---------- INFORMATION SUPPLIED ----------
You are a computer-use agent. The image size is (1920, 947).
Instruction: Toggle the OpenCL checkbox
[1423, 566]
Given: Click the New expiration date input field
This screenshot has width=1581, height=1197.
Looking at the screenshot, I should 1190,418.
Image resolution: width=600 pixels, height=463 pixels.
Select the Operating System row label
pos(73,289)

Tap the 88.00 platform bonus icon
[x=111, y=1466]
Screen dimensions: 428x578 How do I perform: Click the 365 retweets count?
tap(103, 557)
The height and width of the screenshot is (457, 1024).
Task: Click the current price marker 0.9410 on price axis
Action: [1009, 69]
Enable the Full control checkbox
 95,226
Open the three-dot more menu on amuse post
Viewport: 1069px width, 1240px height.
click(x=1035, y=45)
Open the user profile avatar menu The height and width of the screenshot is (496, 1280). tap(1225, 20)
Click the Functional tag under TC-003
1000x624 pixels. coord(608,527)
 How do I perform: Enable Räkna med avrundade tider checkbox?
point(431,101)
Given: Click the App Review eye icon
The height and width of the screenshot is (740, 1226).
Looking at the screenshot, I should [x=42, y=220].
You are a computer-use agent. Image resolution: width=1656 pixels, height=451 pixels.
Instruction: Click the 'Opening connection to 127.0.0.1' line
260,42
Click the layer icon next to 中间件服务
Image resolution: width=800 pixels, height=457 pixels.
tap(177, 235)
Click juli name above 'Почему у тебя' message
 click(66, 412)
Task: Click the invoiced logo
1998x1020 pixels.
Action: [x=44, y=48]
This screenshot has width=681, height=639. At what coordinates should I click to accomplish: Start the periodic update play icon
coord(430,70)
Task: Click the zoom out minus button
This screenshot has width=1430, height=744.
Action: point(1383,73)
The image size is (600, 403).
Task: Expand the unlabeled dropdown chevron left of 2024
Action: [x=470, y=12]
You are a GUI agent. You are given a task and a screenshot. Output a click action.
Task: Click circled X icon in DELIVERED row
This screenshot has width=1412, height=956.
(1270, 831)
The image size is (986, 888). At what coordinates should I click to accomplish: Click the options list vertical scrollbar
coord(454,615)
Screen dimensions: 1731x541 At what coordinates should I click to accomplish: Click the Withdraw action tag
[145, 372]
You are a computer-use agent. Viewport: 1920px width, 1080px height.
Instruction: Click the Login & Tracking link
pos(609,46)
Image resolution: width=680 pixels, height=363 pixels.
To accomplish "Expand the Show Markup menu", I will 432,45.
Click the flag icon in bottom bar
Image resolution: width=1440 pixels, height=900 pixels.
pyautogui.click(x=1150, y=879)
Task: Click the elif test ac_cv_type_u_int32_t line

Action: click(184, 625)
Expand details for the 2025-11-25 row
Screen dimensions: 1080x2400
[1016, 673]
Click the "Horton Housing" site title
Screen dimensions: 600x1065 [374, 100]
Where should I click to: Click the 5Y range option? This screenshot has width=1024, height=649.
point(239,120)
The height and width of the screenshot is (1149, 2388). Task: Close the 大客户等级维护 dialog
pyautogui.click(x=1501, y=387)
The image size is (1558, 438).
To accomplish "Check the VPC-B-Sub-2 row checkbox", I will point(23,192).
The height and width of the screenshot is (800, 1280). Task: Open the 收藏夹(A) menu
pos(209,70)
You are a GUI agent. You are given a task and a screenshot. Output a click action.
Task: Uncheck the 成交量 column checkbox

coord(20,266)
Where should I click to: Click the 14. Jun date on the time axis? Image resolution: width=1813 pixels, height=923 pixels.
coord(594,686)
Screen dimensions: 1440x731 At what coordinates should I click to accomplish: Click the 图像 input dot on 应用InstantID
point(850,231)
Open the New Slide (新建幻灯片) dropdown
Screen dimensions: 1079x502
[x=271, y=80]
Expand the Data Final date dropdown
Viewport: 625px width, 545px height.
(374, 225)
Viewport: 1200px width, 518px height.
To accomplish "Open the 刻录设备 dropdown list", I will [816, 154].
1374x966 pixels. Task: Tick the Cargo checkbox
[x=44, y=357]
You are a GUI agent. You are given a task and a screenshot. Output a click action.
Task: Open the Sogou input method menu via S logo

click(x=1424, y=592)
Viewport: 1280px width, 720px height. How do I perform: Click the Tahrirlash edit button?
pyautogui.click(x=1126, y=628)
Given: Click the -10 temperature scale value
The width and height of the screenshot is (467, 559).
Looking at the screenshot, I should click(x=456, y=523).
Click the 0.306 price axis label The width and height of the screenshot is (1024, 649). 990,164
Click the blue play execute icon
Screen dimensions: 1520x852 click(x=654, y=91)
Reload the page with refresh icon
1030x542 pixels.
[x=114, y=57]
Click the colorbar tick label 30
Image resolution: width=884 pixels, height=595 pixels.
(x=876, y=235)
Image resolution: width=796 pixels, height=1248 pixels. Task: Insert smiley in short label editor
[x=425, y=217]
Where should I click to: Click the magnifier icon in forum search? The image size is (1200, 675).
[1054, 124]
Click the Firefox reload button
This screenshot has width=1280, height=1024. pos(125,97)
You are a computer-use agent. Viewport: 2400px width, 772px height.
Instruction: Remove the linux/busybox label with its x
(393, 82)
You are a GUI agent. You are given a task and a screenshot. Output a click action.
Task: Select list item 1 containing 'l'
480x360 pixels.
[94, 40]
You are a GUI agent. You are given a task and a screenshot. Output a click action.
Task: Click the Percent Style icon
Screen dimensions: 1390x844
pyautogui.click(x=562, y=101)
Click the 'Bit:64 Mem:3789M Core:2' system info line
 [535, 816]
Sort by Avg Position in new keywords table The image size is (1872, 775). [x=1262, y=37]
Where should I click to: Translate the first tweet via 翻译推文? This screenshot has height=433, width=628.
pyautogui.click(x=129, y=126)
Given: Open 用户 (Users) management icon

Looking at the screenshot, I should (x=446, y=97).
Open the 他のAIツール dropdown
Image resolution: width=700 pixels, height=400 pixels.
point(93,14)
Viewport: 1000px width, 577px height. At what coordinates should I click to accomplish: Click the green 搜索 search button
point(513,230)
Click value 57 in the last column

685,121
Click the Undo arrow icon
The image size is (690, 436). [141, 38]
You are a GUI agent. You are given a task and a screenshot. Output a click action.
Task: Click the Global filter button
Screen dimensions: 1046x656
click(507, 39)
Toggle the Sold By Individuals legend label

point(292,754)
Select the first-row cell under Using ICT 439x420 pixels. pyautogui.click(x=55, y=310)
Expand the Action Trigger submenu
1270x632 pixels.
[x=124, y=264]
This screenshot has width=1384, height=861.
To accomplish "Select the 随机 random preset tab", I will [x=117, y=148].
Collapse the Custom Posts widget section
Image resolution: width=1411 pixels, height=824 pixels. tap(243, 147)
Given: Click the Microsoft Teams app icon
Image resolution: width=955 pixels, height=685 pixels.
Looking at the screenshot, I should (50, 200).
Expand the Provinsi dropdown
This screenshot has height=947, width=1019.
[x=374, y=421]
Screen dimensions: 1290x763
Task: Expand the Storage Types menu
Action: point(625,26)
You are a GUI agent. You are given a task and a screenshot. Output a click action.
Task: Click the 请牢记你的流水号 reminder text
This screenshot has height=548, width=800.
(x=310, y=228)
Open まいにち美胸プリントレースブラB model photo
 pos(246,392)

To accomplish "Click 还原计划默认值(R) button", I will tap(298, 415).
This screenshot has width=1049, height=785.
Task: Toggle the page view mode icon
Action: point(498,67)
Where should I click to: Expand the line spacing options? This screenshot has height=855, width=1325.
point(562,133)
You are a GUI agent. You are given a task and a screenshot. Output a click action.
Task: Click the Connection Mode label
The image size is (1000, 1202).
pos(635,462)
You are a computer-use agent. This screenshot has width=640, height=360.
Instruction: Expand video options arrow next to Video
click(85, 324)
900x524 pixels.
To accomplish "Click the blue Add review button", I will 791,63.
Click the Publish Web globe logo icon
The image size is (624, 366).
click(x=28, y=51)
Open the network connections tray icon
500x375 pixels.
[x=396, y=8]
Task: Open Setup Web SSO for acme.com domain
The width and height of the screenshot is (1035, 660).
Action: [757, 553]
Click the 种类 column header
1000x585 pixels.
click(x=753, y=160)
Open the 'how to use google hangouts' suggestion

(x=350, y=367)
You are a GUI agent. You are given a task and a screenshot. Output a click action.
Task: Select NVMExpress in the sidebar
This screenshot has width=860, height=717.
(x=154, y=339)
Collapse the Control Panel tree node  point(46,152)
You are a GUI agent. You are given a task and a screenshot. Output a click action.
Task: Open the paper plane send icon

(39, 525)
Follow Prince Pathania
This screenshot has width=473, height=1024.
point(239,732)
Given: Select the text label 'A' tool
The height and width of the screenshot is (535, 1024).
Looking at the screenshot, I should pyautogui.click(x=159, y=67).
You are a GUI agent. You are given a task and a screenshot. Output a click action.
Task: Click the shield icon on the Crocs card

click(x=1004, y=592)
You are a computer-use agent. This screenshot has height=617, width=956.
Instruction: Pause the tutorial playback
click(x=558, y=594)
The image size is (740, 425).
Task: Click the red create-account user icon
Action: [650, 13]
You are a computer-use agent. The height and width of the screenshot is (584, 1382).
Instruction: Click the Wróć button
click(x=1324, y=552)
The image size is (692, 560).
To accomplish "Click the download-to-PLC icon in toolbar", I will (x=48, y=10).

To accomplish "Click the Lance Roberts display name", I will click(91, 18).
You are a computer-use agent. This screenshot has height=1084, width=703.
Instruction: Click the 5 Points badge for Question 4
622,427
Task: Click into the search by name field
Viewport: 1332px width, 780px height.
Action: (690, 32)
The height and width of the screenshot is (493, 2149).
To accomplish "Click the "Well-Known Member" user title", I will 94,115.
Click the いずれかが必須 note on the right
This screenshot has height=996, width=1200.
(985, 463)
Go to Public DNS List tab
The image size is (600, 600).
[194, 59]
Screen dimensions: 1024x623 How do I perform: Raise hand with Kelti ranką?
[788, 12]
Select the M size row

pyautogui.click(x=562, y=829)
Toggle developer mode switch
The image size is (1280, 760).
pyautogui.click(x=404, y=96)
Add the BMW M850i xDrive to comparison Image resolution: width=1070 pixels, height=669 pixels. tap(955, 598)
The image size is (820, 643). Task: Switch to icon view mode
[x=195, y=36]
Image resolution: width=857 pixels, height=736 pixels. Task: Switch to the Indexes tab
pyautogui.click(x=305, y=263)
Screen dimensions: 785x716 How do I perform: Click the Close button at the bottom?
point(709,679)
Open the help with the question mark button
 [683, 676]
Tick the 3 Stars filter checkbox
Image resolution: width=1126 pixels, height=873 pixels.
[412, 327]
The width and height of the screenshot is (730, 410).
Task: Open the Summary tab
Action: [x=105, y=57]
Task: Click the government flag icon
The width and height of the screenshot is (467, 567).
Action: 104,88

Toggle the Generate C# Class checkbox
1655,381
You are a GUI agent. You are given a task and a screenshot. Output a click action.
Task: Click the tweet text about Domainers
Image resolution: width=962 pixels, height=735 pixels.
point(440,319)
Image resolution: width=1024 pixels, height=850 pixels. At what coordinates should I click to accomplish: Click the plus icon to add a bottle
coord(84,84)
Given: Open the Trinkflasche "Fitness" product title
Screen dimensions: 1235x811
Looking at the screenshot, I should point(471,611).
----------
PROBLEM DETAILS. Keeping every character as it is, restate the lines above that run from the line with "1998x1020 pixels." through the line with "Task: Click circled X icon in DELIVERED row", both included, and nothing else.

EXERCISE ANSWER.
1998x1020 pixels.
Action: [x=44, y=48]
This screenshot has width=681, height=639. At what coordinates should I click to accomplish: Start the periodic update play icon
coord(430,70)
Task: Click the zoom out minus button
This screenshot has width=1430, height=744.
Action: point(1383,73)
The image size is (600, 403).
Task: Expand the unlabeled dropdown chevron left of 2024
Action: [x=470, y=12]
You are a GUI agent. You are given a task and a screenshot. Output a click action.
Task: Click circled X icon in DELIVERED row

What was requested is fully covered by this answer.